WHAT ARE BUSINESS FACTORING SERVICES AND WHEN TO USE THEM?
Factoring is one of the methods to ensure continuous financing for a company. It entails the purchase of rights to financial trade receivables before they become outstanding. This is a modern solution to financial liquidity problems and one of the most rapidly evolving financial services. Let’s see how it works!
Business factoring – operating procedure
Business factoring is a transaction involving three entities:
- Factoring agent – a company providing goods and services, thus being the seller of the receivables.
- Factor – a financial institution purchasing liabilities and providing funds.
- Debtor – a counterparty required to make a payment for the factoring agent.
The factor, i.e. an entity providing factoring services, purchases an entrepreneur’s non-overdue receivables from their counterparties. An advance payment is made to the factoring agent right after issuing the invoice. The percentage amount of the advance payment, along with its specific payment deadline and the factor’s commission amount are set forth in the factoring contract concluded by and between the company and the financial institution. It usually amounts to 80–100% of the invoice value. The remaining part is paid to the entrepreneur immediately after the liability has been discharged by the debtor. Should payments not be remitted on time, the factor is required to enforce them. They can divide the payment into installments or start court enforcement proceedings.
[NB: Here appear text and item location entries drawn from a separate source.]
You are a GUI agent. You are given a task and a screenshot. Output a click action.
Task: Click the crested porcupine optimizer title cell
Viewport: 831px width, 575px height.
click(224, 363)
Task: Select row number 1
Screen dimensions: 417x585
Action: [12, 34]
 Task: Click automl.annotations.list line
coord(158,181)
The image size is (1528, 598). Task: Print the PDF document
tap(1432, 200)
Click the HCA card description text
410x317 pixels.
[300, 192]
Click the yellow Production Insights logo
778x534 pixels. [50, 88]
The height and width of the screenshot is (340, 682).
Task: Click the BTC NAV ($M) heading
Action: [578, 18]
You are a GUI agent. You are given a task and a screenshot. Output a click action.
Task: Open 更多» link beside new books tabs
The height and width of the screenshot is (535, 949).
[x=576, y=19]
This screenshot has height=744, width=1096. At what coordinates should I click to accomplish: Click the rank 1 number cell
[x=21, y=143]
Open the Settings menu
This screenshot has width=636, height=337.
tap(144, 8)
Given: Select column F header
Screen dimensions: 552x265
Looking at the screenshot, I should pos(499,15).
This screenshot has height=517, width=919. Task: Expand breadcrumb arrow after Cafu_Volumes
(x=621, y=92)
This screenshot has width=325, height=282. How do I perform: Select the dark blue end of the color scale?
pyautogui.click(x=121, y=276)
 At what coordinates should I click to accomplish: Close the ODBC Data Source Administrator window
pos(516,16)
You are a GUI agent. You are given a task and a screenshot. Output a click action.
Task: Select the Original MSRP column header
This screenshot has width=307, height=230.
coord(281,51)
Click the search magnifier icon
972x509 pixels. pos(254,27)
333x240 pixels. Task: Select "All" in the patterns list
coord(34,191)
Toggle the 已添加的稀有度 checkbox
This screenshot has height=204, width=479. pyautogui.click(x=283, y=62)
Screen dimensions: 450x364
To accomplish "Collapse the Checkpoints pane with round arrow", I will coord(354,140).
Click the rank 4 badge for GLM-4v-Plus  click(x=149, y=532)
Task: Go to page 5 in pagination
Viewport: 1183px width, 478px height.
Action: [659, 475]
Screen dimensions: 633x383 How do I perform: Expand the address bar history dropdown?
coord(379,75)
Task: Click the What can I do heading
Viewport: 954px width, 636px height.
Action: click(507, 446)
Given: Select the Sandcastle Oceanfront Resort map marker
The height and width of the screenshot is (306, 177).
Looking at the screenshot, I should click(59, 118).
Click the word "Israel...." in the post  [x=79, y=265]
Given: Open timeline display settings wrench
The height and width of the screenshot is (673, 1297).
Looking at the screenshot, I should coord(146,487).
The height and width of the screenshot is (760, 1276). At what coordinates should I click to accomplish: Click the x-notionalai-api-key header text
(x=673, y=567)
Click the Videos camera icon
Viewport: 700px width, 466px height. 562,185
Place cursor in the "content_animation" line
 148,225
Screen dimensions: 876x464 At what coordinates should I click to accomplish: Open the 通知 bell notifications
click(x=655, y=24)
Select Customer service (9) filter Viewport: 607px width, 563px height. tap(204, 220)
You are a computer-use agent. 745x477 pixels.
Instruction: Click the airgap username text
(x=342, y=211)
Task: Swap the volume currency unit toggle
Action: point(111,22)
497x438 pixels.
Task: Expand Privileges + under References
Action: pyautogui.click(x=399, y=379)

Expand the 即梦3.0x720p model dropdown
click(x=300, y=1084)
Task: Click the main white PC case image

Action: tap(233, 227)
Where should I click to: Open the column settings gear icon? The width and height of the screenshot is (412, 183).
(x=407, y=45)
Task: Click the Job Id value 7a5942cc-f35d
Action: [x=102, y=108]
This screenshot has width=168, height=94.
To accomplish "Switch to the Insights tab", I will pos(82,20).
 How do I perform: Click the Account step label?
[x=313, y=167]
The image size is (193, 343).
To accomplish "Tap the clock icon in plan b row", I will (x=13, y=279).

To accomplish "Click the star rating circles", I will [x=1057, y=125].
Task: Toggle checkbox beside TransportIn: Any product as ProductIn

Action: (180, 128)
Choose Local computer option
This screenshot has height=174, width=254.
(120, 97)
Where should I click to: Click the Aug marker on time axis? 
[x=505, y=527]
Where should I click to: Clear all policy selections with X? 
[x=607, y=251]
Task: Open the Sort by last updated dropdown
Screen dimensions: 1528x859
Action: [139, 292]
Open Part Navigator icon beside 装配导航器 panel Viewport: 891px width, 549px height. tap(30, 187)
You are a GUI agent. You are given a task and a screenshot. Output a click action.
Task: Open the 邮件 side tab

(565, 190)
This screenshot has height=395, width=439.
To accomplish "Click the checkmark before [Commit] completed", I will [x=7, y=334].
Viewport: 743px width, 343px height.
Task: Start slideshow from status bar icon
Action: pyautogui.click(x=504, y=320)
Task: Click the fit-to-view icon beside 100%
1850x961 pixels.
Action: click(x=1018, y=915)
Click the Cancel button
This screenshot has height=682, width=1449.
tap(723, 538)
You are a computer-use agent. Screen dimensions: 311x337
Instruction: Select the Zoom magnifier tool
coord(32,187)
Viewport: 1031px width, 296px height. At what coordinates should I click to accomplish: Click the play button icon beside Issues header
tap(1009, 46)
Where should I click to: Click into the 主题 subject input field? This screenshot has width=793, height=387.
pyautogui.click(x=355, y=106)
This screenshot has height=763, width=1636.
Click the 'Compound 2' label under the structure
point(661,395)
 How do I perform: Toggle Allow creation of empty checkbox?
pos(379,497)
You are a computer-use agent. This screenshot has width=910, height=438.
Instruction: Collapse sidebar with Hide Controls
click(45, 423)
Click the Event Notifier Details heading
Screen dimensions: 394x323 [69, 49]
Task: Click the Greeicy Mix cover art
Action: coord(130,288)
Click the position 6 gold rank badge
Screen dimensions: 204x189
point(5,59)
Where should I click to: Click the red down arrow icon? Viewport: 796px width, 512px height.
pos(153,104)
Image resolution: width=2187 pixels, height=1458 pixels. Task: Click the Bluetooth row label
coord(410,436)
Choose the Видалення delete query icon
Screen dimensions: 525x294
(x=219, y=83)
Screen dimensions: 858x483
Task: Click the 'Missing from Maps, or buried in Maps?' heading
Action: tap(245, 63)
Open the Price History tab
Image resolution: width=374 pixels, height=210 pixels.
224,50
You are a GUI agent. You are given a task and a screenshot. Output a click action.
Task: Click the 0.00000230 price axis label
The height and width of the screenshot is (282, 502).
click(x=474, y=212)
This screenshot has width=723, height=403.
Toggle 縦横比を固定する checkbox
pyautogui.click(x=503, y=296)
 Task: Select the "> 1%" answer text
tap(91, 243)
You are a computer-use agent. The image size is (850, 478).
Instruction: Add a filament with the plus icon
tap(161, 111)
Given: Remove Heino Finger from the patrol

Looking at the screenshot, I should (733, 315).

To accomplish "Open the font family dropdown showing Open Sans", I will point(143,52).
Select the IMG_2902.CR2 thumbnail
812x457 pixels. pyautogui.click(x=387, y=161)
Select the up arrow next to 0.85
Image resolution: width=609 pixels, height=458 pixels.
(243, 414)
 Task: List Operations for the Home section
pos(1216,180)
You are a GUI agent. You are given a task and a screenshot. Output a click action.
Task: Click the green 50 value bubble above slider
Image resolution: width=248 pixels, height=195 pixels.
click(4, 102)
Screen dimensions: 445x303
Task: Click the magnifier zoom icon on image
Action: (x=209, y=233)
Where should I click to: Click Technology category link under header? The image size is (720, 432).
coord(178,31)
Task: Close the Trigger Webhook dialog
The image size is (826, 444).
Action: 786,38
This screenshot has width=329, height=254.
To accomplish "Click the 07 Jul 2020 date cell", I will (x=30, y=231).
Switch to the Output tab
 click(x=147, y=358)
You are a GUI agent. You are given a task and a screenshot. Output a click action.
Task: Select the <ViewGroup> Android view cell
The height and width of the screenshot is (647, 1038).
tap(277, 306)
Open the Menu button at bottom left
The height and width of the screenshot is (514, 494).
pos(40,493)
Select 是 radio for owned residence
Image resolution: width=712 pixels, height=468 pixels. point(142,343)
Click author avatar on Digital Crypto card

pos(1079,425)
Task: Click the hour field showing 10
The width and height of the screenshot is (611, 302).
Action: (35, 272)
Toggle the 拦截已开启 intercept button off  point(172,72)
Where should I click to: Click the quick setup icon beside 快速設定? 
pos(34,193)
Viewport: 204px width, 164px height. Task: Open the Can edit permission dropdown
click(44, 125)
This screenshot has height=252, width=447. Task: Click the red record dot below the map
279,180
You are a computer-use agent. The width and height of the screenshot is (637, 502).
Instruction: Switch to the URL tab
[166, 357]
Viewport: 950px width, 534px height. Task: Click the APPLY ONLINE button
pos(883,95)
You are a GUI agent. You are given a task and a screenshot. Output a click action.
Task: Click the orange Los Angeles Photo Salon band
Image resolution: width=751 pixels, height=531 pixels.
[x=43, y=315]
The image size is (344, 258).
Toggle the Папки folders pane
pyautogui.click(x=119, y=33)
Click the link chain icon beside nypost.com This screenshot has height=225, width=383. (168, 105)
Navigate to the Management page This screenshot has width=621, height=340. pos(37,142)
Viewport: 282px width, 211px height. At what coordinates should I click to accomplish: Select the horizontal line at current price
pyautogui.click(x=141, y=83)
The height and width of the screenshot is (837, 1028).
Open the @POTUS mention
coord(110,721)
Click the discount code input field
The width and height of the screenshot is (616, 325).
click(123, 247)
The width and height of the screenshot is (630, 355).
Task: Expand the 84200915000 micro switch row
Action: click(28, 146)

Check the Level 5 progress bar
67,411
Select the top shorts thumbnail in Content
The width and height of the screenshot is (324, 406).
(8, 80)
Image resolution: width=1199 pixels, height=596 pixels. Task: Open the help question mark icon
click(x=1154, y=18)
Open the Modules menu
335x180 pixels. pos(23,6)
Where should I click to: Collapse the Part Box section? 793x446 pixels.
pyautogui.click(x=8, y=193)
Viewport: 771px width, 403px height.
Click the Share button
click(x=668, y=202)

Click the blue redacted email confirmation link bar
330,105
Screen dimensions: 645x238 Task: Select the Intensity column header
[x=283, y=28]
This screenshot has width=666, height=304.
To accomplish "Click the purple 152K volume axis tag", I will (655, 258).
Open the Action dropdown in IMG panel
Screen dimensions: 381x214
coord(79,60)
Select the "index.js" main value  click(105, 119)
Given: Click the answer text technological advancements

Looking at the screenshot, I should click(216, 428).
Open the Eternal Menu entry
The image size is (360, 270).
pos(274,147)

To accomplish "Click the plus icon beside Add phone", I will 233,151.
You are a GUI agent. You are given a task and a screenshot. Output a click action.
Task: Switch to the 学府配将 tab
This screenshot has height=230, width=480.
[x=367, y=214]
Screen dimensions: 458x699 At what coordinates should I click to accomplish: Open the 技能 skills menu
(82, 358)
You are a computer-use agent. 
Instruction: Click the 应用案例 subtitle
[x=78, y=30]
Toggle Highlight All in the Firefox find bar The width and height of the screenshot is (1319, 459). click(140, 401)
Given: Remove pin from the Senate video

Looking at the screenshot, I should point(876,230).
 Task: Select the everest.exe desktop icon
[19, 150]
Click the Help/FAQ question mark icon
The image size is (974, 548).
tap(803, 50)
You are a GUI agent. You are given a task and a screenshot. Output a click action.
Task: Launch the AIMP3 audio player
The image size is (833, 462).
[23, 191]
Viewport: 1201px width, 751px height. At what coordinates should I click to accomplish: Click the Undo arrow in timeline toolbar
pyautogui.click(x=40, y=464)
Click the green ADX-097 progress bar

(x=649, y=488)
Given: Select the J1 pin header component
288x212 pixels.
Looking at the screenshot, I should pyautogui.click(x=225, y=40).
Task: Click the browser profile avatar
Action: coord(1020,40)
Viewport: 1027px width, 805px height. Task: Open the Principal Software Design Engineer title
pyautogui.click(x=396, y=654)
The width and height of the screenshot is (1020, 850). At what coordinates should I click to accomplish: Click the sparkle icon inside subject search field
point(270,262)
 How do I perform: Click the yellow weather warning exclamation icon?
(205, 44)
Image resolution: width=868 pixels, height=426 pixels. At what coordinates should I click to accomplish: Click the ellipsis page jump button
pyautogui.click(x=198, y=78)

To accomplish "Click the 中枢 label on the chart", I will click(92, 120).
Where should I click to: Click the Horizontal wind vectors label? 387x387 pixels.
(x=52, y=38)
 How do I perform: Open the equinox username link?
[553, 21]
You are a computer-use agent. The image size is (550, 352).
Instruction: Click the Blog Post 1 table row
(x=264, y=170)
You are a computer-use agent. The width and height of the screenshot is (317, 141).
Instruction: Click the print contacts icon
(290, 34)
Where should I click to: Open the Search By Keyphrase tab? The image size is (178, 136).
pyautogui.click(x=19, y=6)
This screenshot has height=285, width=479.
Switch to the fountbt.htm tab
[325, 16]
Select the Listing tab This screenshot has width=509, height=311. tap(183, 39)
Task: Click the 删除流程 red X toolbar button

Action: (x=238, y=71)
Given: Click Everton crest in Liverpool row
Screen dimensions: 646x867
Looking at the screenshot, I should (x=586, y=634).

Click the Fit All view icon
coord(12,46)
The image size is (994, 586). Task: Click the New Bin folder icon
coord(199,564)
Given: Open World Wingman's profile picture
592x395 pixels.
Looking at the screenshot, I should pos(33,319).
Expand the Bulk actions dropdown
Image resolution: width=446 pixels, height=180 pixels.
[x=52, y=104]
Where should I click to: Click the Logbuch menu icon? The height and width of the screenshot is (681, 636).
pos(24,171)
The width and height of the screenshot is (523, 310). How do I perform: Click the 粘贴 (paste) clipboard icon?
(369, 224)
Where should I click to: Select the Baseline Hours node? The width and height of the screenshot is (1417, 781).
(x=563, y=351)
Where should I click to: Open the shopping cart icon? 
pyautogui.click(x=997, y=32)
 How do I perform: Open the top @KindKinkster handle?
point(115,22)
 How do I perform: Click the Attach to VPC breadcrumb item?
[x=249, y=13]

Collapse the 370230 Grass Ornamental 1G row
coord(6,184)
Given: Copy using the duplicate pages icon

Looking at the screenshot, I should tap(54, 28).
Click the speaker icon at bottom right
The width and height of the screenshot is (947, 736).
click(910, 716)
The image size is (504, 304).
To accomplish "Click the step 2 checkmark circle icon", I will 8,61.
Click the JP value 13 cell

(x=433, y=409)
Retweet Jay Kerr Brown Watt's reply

Business factoring – when will it be efficient?
Factoring is intended for companies that have long payment terms and want to secure themselves against insolvent counterparties. It improves their current financial liquidity and shortens the average collection period. This is especially important where the recipient’s funds have not yet been received, but the revenue had already been used and a tax liability was created. This is the perfect solution for companies seeking additional sources of financing and comprehensive services. Business factoring is also related to additional services, such as debt collection, settlement or payment monitoring. It is ideal for situations where the company has no credit capacity or the appropriate collaterals for a working loan, it cannot achieve financial liquidity or has a problem with liability management. Business factoring is therefore an effective and modern solution for entrepreneurs seeking a flexible source of financing and support in liability management.